This 2-panel chart shows the relationship of (1) the number of US Covid cases (per million) with President Trump’s 2020 election polling and (2) the “spread” (US Covid cases minus European Covid cases) with the EUR/USD exchange rate. 

Source: DoubleLine

The dollar weakened as new cases from the coronavirus outbreak surged throughout America from June onwards. President Trump’s handling of the pandemic was also criticized which hurt his reelection chances. However, there is marked improvement on both measures in the past one month, noted Sam Garza, macro PM at DoubleLine in Los Angeles.

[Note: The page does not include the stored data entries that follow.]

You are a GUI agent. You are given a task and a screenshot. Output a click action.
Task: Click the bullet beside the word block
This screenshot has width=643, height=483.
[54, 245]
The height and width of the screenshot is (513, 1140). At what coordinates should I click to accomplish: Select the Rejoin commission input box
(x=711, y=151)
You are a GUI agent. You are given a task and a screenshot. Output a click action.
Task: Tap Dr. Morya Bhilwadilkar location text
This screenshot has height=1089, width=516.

Daily new cases have steadily fallen across much of the US, while cases in Europe are rising again and two thirds of countries have reimposed some restrictions. France recorded its biggest daily rise in coronavirus infections since March. Cases in Germany doubled this month. The “spread” favors a lower euro in the near term. 

The election will be decided by the trend of Covid cases and the economy. Both trends are supportive of Trump at the moment. Post-convention polls show Trump has almost halved the national deficit against the Democratic nominee Joe Biden. He is making a comeback in swing states.

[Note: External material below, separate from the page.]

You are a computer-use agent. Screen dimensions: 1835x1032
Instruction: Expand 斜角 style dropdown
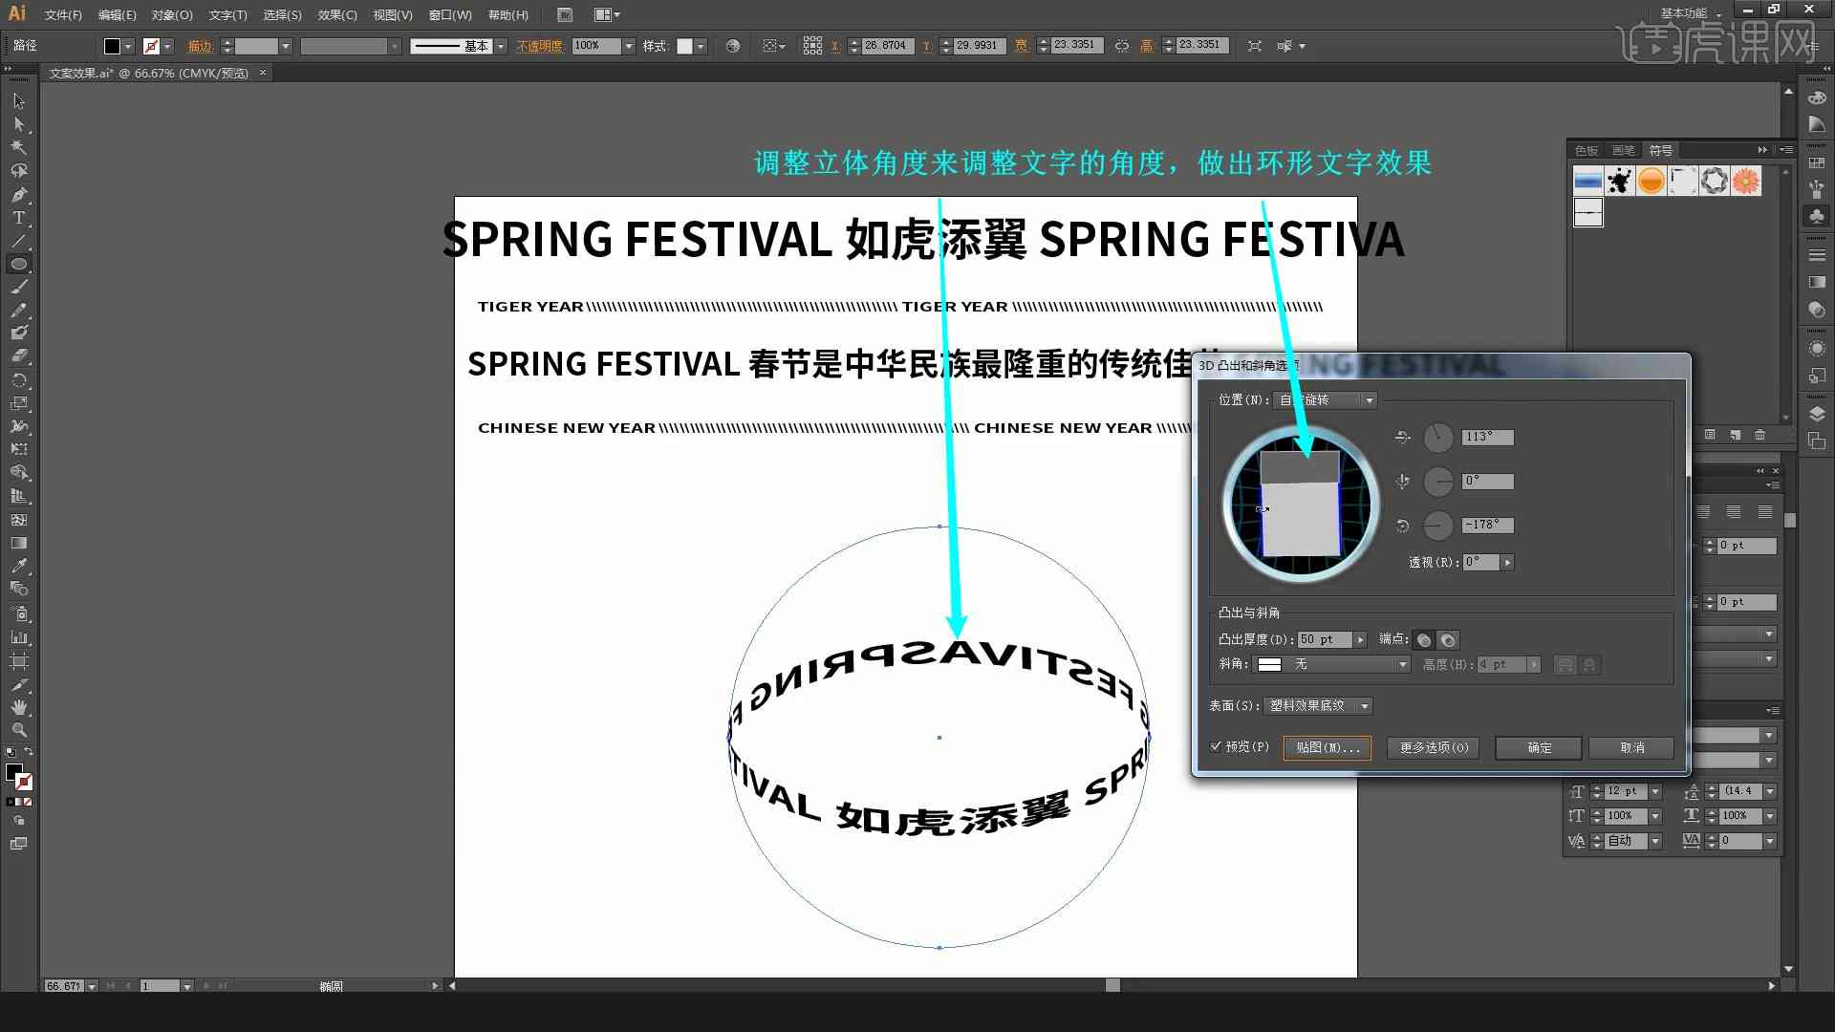coord(1403,664)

The corollary is the dollar could find support here and rally on a 3 to 5-month time frame. The 92-level is key on the dollar index.

On a longer horizon, Garza agreed with the rest of the group that the dollar outlook was challenged. “When the US got medical supplies shipped in during the height of the pandemic from China and Russia,” he mused, “that sort of felt like a poignant moment for what may be the reversing of American exceptionalism.”

A participant chimed in, “I’m wondering whether America is gradually turning into an emerging market.” Politically there is demagoguery, long-standing institutions are being threatened, there is political interference in deal making, and fiscal deficits are out of control. “If the EM template holds, it will get priced through the currency with a materially weaker dollar.” 

Counterintuitively, stocks will do well as a nominal asset. We have seen this play out in Brazil and Argentina. Both currencies tanked but stocks rose to record highs. The idea being that it would be wrong to turn bearish on US stocks if American exceptionalism has indeed come to an end. “The S&P 500 index could zoom to 5,000,” he said.